Ragged Lady - by American writer William Dean Howells

Free US/UK Kindle Classic
Howells on the left . . .
Ragged Lady is a 1898 novel by American writer William Dean Howells. . (US Edition)  (UK Edition) 
  
Or is it 1998?

It was their first summer at Middlemount and the Landers did not know the roads. When they came to a place where they had a choice of two, she said that now he must get out of the carry-all and ask at the house standing a little back in the edge of the pine woods, which road they ought to take for South Middlemount. She alleged many cases in which they had met trouble through his perverse reluctance to find out where they were before he pushed rashly forward in their drives. Whilst she urged the facts she reached forward from the back seat where she sat, and held her hand upon the reins to prevent his starting the horse, which was impartially cropping first the sweet fern on one side and then the blueberry bushes on the other side of the narrow wheel-track. She declared at last that if he would not get out and ask she would do it herself, and at this the dry little man jerked the reins in spite of her, and the horse suddenly pulled the carry-all to the right, and seemed about to overset it.

"Oh, what are you doing, Albe't?" Mrs. Lander lamented, falling helpless against the back of her seat. "Haven't I always told you to speak to the hoss fust?"

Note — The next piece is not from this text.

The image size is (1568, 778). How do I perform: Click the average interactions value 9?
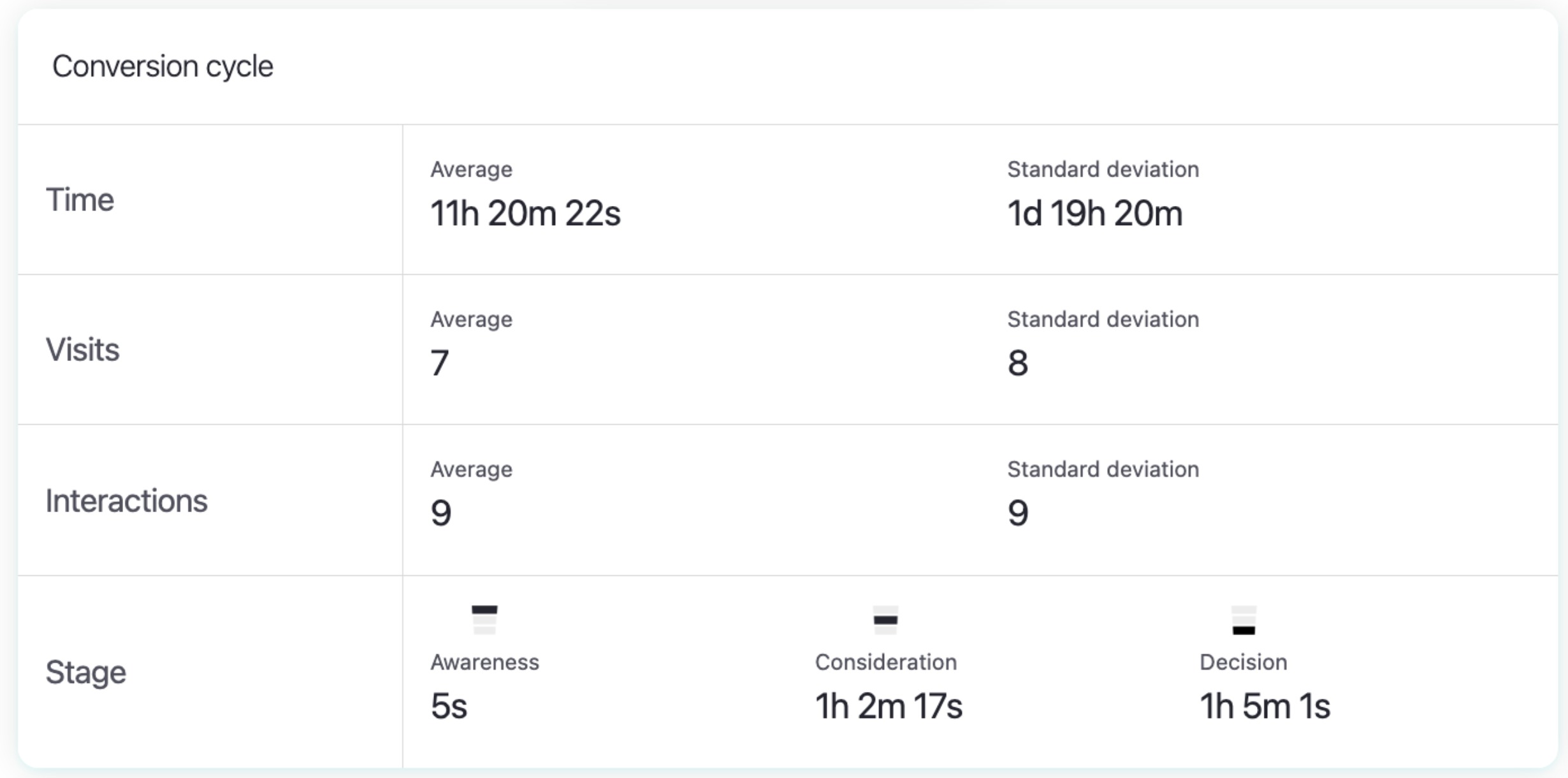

"He wouldn't have minded my speakin'," said her husband. "I'm goin' to take you up to the dooa so that you can ask for youaself without gettin' out."

Well, not 1998 because they are in a carriage, but certainly a modern debate as to which gender will or will not ask directions!


You can see the novel is not for those who abhor dialect.


Here is a young college student working his way through school at a hotel.  He says he is not interested in girls.


Gregory had an habitual severity with his own behavior which did not stop there, but was always passing on to the behavior of others; and his days went by in alternate offence and reparation to those he had to do with. He had to do chiefly with the dining-room girls, whose susceptibilities were such that they kept about their work bathed in tears or suffused with anger much of the time. He was not only good-looking but he was a college student, and their feelings were ready to bud toward him in tender efflorescence, but he kept them cropped and blighted by his curt words and impatient manner. Some of them loved him for the hurts he did them, and some hated him, but all agreed fondly or furiously that he was too cross for anything. They were mostly young school-mistresses, and whether they were of a soft and amorous make, or of a forbidding temper, they knew enough in spite of their hurts to value a young fellow whose thoughts were not running upon girls all the time. Women, even in their spring-time, like men to treat them as if they had souls as well as hearts, and it was a saving grace in Gregory that he treated them all, the silliest of them, as if they had souls.

I think it is safe to say this is a romantic novel.